DANCE: Achtung!

| 11 Nov 2014 | 12:59

    Yvonne Meier could scare Eva Braun out of her garters. The Swiss-born choreographer presented two new works last week at the Kitchen which demonstrated that downtown dance at its best can be entertaining and accesible while also remaining challenging and experimental. 

    A love triangle with a jump rope taking center stage as moving signifier, this is not a pink pony started off with one of Meier's dancers facing a stuffed deer before being unceremoniously machine-gunned to death. This was followed by three dancers skipping rope, sparring on a mat and otherwise interacting in a very post way. 

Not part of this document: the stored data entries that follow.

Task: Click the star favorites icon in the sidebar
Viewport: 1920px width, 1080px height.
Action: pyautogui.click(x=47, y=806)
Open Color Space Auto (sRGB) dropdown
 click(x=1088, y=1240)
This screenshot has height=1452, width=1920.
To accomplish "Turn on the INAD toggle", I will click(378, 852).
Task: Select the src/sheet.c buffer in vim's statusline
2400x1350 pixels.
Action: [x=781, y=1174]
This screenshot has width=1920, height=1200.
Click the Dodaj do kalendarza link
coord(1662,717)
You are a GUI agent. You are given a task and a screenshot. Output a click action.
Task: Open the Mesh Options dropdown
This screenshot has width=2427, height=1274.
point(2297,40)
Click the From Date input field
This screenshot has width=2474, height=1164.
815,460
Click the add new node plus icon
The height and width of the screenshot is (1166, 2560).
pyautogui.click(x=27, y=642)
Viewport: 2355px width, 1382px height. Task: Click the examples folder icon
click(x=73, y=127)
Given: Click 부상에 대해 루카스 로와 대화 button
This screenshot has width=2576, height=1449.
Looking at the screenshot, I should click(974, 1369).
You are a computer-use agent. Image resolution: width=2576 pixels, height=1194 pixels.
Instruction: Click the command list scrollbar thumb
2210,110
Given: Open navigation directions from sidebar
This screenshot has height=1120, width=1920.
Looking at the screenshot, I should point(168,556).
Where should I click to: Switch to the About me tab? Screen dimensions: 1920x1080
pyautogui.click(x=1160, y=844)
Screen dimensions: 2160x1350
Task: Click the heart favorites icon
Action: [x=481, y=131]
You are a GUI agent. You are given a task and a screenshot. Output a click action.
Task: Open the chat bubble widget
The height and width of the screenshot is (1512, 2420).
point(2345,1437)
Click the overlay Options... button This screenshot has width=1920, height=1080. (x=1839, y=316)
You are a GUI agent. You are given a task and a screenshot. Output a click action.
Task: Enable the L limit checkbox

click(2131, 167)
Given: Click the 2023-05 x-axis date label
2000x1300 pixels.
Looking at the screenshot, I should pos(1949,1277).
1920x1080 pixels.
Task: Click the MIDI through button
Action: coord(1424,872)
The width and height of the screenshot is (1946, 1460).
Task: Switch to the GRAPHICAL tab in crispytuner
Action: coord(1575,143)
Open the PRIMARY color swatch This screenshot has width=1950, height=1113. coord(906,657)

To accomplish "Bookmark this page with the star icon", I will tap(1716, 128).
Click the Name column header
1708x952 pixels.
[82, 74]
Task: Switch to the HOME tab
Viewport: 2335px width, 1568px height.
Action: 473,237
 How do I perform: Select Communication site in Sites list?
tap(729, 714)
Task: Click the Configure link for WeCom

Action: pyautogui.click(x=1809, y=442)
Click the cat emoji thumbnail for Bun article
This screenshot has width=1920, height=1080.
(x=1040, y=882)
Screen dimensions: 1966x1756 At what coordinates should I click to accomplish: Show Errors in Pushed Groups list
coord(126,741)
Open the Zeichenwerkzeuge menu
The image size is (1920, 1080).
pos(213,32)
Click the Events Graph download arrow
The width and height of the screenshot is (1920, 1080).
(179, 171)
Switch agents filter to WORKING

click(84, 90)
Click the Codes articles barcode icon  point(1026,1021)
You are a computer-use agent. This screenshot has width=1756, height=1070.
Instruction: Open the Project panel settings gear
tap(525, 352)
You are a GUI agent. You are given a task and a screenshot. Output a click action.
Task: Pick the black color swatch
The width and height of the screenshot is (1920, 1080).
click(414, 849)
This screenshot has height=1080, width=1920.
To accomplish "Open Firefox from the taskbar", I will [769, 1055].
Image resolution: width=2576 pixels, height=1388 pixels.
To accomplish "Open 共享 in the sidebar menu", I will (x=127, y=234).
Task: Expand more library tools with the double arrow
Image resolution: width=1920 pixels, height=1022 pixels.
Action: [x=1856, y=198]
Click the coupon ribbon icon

    Osmany Tellez was particularly stupendous in a whole series of break-dance or capoeira-inspired air jumps and tumbles.  This aerial/ground interaction went on for a while until, truth be told, my interest was ever so slightly beginning to wane when Meier herself came on, microphone in hand, for Gogolorez. 

    Meier is a star among stars as she demonstrates her verbal score technique, in which she assumes the role of ringmaster and calls out movement instructions to her captive dancers. Wearing a long, heavy coat with small animals sewn onto either side, Meier was able to command the attention of both her dancers and audience members by way of her diction and presence alone, as well as having a sense of humor that poked fun at everything from the '60s to postmodernism, her dancers' sexuality and the very concept of audience participation itself. 

    No sacred cows exist for Meier, who manages the difficult task of being self-ironic as she deconstructs her own performance while she executes it. And execute is the right word as Meier orders her dancers to strip, don monkey suits, hum along to German '60s lieder and assume a whole host of hilarious, sometimes mildly seditious acts. Jennifer Miller as the bearded lady and Jeremy Wade as the recalcitrant Yves St Laurent trying desperately to lobby for the '70s round out a wonderful cast of characters. 

    I do, however, take issue with the overuse of nudity in contemporary performance, with all its connotations, denotations and plain old provocations. I have now, for example, seen Arturo Vidich naked on every occasion that I have seen Arturo Vidich, and in spite of the fact that he does indeed possess an arrestingly beautiful body, I wonder if he and other dancers might not benefit from keeping their pants on more often. Until then, I'll continue to enjoy the spectacle.